* _TEXT EXTRACT_
═══

Hmm.. that's thought provoking. I've only experienced tone bypass with stomp boxes... usually fuzz, and it usually results in a pretty nasty ass fuzz tone (nasty in a good way, for a fuzz). So my view is definitely off. I do have a spare input however...

How easy is it to reverse this mod? The tone stack in this amp is an Orange style F.A.C. plus Baxandall tone stack with a presence and top boost. Unfortunately I don't have any blueprints.



> Of course, by lifting the ground connection, you not only eliminate the passive loss, but you also change the tone. The result is a sound that is not only hotter but "fuller" and meatier. To a very limited extent, the controls can still provide some tonal adjustment (the treble control works more than the bass), but nearly as much as before. In that sense, the tonestack bypass works like a "solo" switch, raising both level, and breakup-potential, as it also reshapes the tone to be more foreground.


Definetly got my interest...



> Alternatively, you can simple pick up one of those soon-to-be-released EHX pot in a box pedals that provides exactly that: an adjustable preset level. Set the amp for breakup at full guitar volume, and use the reduced level from the pedal to ease below that critical point.


Puts me right back in the position where if I add enough gain to get the lead tone I want I can't get the the amp to clean up as much as I'd like (plus it feels different).

Basically, I value my rhythm tone more than my lead tone. I'd rather have a ok lead and great rhythm tone than a great lead and ok rhythm tone.


----------



## screamingdaisy (Oct 14, 2008)

iaresee said:


> I was about to suggest that but he specifically asked about the mod. I, personally, would try this route first before mucking with the amp. A good quality EQ+Boost can hit that front end with enough power to make it go from mean to scream. And my recommendation is, of course, going to be the empress effects ParaEQ+Boost. Ultra quiet operation. Powerful EQ. And a huge load of gain on tap. Run it last in the chain right before the front of the amp. Boosting the front end gives you pre-amp clipping, not unlike (but not exactly alike) the gain knob.

═══

* _RECORD LIST_
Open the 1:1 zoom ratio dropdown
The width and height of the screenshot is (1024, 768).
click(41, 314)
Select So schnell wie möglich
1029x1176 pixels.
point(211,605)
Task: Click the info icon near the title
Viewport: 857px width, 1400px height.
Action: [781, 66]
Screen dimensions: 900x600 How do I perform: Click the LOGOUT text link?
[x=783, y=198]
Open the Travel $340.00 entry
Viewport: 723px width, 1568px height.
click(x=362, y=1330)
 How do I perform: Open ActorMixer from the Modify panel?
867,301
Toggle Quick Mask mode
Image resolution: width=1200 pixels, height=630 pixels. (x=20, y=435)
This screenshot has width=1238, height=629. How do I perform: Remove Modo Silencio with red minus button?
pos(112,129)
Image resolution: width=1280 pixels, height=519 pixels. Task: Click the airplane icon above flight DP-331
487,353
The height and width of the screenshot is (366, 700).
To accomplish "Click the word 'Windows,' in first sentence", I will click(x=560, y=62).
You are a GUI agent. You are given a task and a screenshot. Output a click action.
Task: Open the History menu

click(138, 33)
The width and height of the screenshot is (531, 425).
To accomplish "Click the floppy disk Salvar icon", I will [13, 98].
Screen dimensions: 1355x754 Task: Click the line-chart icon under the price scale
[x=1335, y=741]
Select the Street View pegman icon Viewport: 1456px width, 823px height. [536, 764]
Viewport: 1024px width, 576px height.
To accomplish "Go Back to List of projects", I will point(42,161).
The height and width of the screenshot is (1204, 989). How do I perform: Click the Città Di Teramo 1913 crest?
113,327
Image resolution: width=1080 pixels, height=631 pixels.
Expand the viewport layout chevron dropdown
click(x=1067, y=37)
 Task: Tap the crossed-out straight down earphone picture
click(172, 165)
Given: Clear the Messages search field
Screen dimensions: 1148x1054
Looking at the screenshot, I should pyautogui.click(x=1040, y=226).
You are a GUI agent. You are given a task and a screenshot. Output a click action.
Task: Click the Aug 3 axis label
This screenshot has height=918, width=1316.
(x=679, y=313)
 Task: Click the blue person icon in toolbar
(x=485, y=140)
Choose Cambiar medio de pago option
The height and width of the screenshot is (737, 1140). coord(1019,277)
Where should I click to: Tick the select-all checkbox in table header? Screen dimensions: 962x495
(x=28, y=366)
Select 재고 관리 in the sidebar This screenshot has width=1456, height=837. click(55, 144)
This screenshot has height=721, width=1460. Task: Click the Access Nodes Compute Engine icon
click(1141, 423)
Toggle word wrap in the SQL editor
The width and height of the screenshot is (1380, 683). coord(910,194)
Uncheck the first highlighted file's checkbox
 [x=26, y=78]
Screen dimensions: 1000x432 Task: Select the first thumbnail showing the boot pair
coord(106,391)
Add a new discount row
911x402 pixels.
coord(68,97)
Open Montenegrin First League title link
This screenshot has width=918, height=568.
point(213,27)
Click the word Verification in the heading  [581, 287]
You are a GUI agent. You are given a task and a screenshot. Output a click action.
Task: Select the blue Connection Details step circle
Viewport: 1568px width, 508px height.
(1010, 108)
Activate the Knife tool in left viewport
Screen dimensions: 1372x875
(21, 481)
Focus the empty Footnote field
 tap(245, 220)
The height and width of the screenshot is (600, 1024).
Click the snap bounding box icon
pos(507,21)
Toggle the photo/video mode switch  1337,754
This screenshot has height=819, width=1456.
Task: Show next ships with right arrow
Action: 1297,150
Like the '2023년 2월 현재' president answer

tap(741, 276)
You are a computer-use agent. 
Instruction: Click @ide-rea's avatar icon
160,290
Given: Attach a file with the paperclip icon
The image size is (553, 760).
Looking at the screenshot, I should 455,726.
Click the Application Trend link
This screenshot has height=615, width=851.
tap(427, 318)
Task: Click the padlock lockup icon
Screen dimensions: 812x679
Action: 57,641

═══

* _EXERCISES TO COMPLETE_
1) From the forum thread on the amp tone stack mod, echo the passage starting with "Basically, I value" and going on through "(Oct 14, 2008)".
2) In the forum thread on the amp tone stack mod, where in the signal chain should the ParaEQ+Boost be placed?

* _ANSWER SET_
1)
Basically, I value my rhythm tone more than my lead tone. I'd rather have a ok lead and great rhythm tone than a great lead and ok rhythm tone.


----------



## screamingdaisy (Oct 14, 2008)

2) Last in the chain, right before the front of the amp.